A sweet taste of the sea
Murphys Ice Cream has spread its wings from Dingle and Killarney, with two new shops in Dublin. Joint-owner KIERAN MURPHYshares his recipe for one of their new summer flavours – sea salt ice cream with chocolate sauce
WHEN IT COMES to summer, at least in memory, the days are sunny, lazy and worry-free. This year, we have already had so many sunny days that it feels like a real summer, and it’s triggering memories that have been dormant these past few years. There’s the smell of pollen, cut grass and barbecue smoke on clothes, the tired buzz of insects overwhelmed by abundance, music outdoors, ripples of contented laughter, the slipperiness of suntan lotion, the heat of the skin after a day at the beach, and the softness of truly ripe fruit. The senses awaken.
Of summer tastes, the first that comes to my mind is salt. It’s the salt of sweat, but even more so the salt of the sea; salt dried on the lips and flavouring everything consumed post-beach. We are lucky here in Ireland that the sea is never too far away that we can’t reach it when a day off coincides with sunshine. I am lucky living in Dingle, when even on a busy day I can escape to Bín Bán or Doonshean for a quick, cold dip and return to work within the hour, revived, with feet sandy in my shoes and and a thin shield of salt on my skin.
Salt, in moderation, is not only tasty, but it is a vital component of our bodies. We need it to regulate our fluid content, especially in summer, and perhaps that’s what makes salt a slightly primeval experience. John F Kennedy, at the America Cup race in 1962, said: “All of us have, in our veins, the exact same percentage of salt in our blood that exists in the ocean, and, therefore, we have salt in our blood, in our sweat, in our tears. We are tied to the ocean. And when we go back to the sea – whether it is to sail or to watch it – we are going back from whence we came.”
I find it strange that most of us give salt so little thought, especially since it is a staple of the kitchen. It’s so varied, and so easy to make if you have access to the sea. Try it. When you’re leaving the beach this summer, fill up your empty water bottles with sea water after you pack away your towels, trowels and that weighty tome you’ve put off reading all year. A litre of seawater should make 40 grams of salt. You’ll find that it’s more complex and more interesting in flavour than anything you can buy in a shop. It will give you a lingering taste of your holiday and a great conversation piece at a dinner party.

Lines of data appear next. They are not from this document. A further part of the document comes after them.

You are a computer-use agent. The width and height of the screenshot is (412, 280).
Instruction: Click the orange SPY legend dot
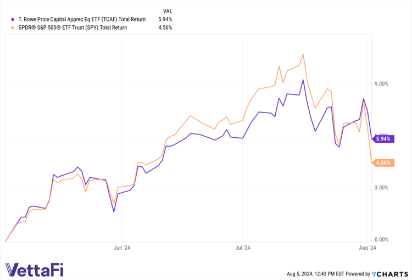click(x=6, y=27)
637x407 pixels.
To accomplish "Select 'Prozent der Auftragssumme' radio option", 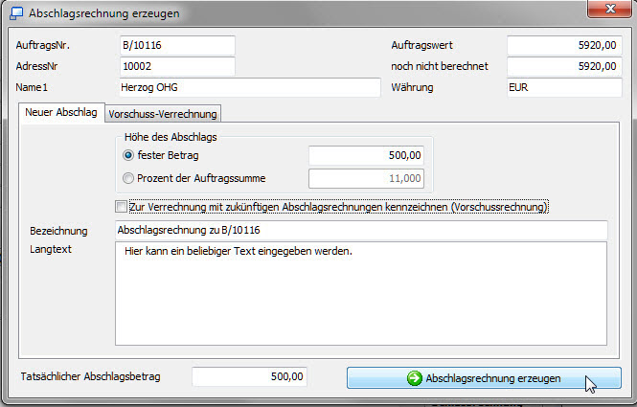I will click(129, 177).
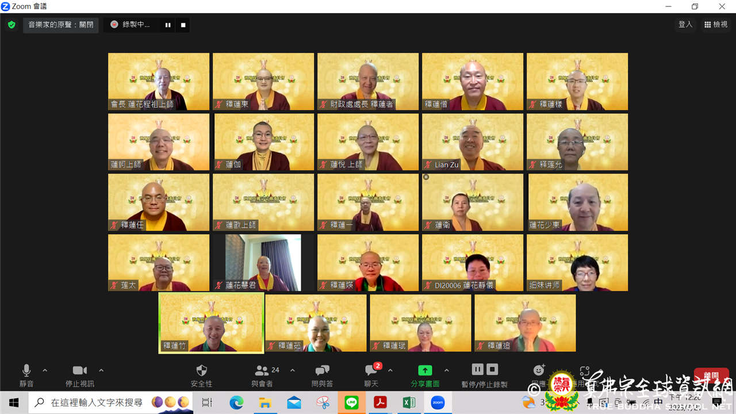Image resolution: width=736 pixels, height=414 pixels.
Task: Mute the microphone (靜音)
Action: click(x=26, y=370)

Pass the sea water through a coffee filter or cheesecloth to remove any bits of sand or seaweed, then simply boil it in a pot. As the water evaporates, salt will form on the bottom, and you can use a wooden spoon to break it up. To avoid burning it, remove the pot from the heat while the salt is still quite moist, scrape the salt onto a tray and dry it on a sunny windowsill, or in the oven at its lowest setting.
Sea salt ice cream
We brought this ice cream into our shops as a lark, but it has proved quite popular. It’s not supposed to be very salty – the beauty is that it will boost the flavour of anything with which it is paired. I especially like it with caramel or chocolate. Serves eight.
5 egg yolks
220 ml cream
220 ml milk
2 tsp sea salt
Beat the sugar and egg yolks until thickened and lightened in colour. Bring the milk to a low simmer. Beat the milk into the egg and sugar mixture in a slow stream. Pour the mixture back into the pan and place over a low heat. Stir continuously until the custard thickens slightly (around 65 to 70 degrees celsius) and just coats the back of a spoon. Don’t over-heat it, though, because at around 76 degrees the eggs will scramble. Immediately remove the custard from the heat and allow it to cool.

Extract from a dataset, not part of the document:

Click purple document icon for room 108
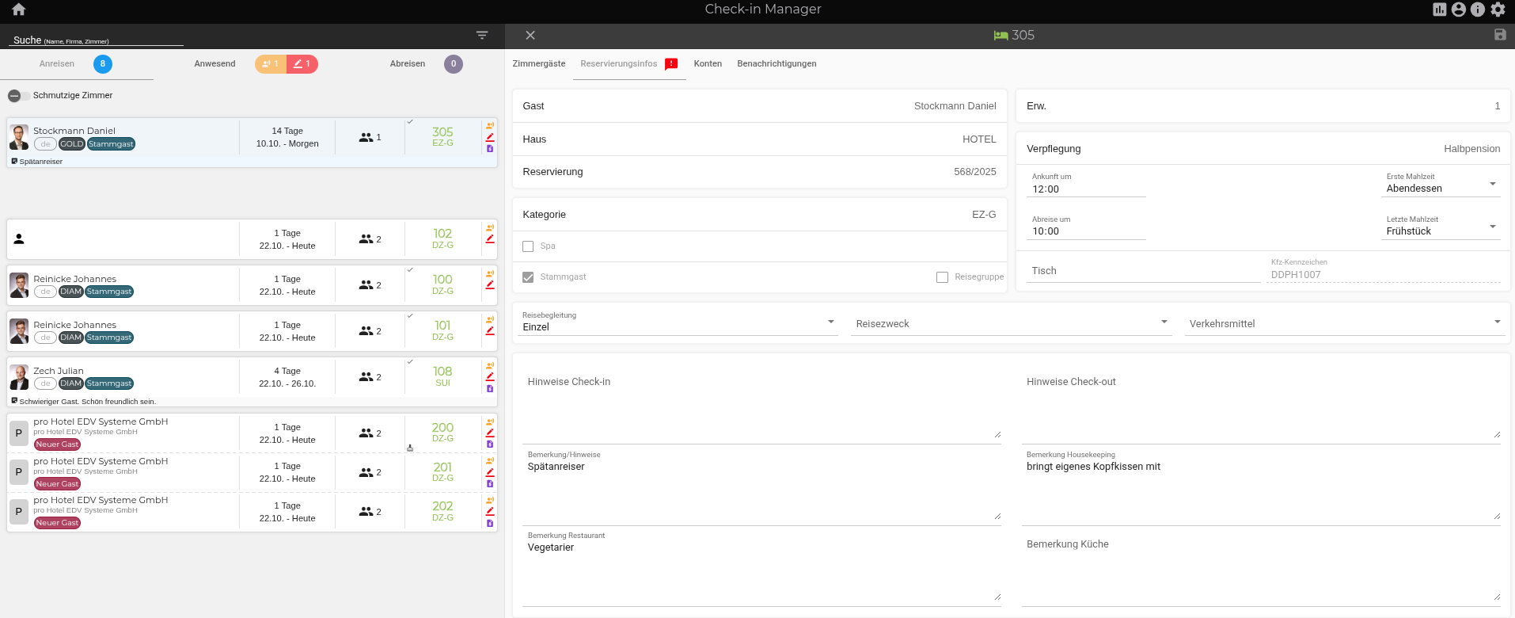Screen dimensions: 1515x618 490,388
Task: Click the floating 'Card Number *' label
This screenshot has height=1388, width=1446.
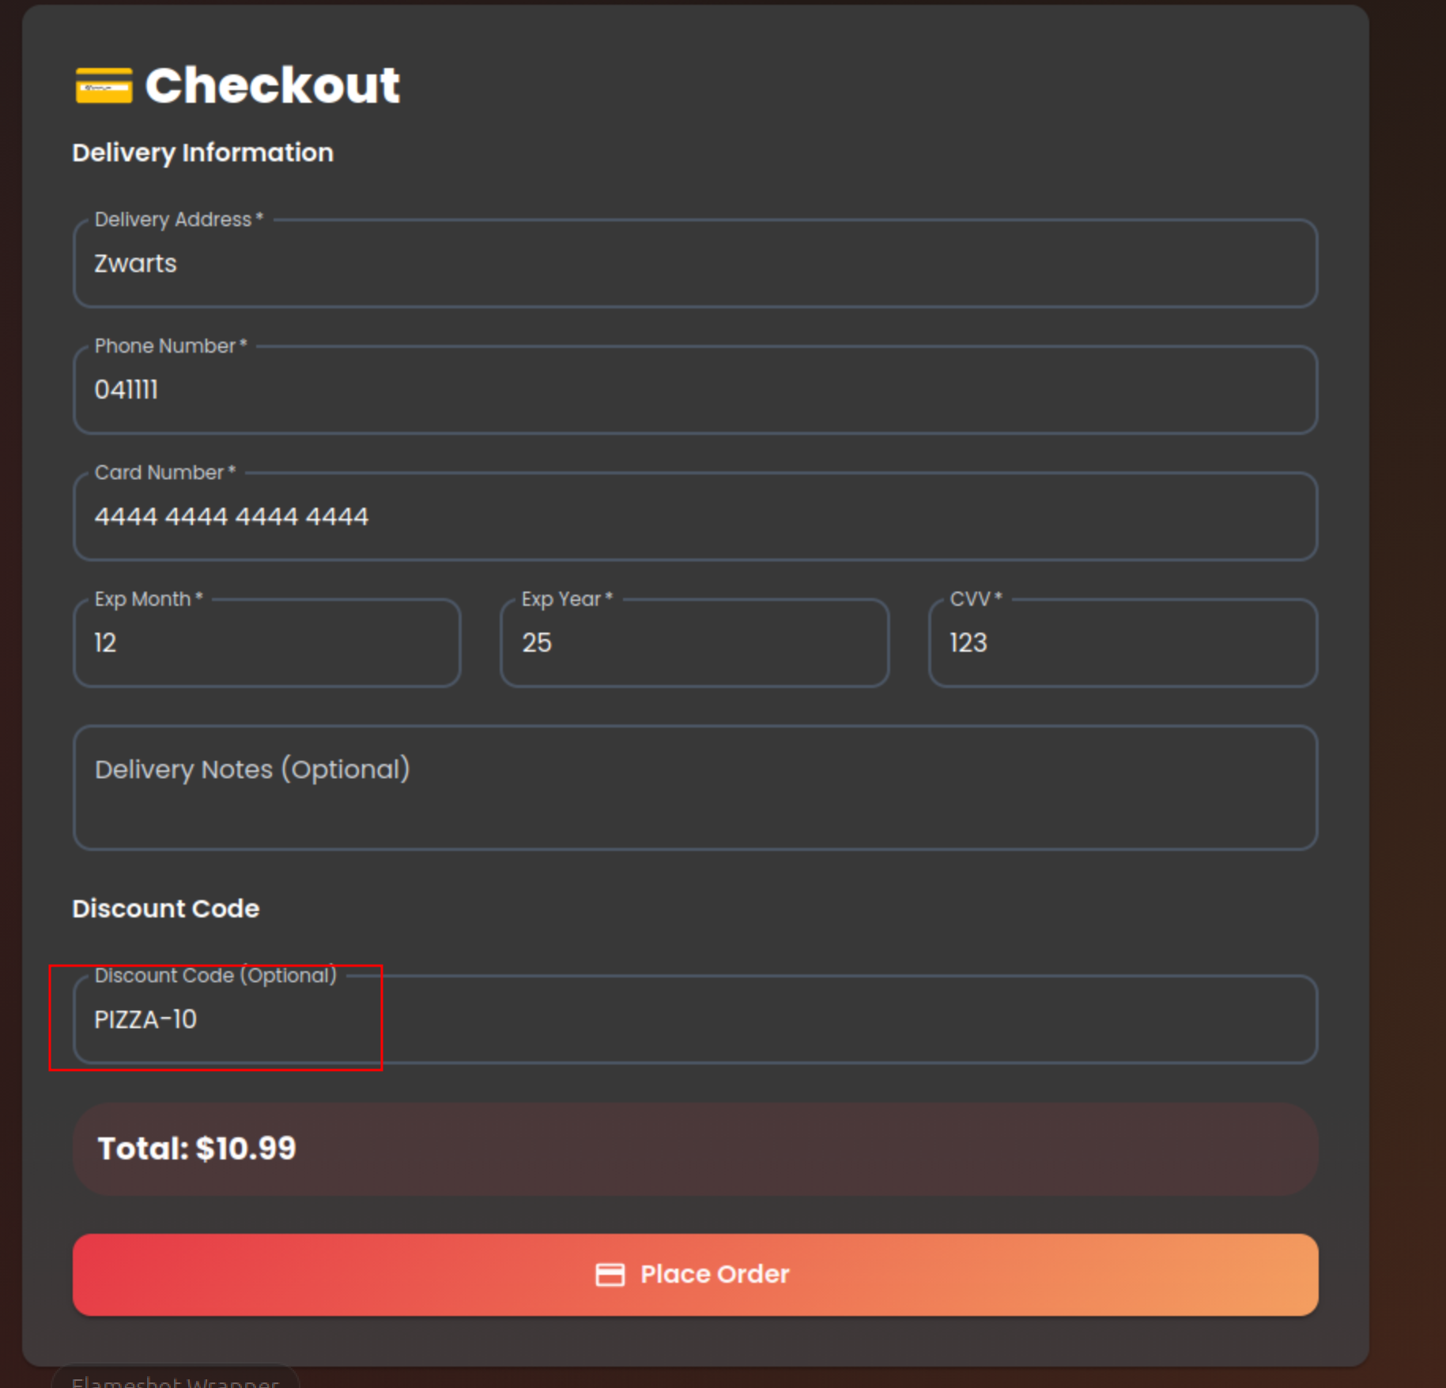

Stir in the salt. Whip the cream until it has doubled in volume (you should have soft peaks; don’t over-whip it). Fold the custard into the cream. Freeze using a domestic ice-cream machine. You can also just cover it and place it in the freezer, stirring every few hours.
150g good quality chocolate , 70% cocoa solids
75ml cream (42% fat)
20g pure cocoa
Melt the chocolate in a double boiler to between 34 and 45 degrees celsius (you can use a mixer bowl in a larger pot with water in it). Mix together the sugar and cocoa. Put the cocoa and sugar in a pan with the milk and warm to about 45 degrees celsius, until dissolved. Add the milk mixture to the melted chocolate in small parts, mixing until it’s incorporated. Keep this up until you have a smooth emulsion. The chocolate will clump at first and look dreadful, but don’t worry, trust the process. Stir in the cream. Serve warm over the sea salt ice cream.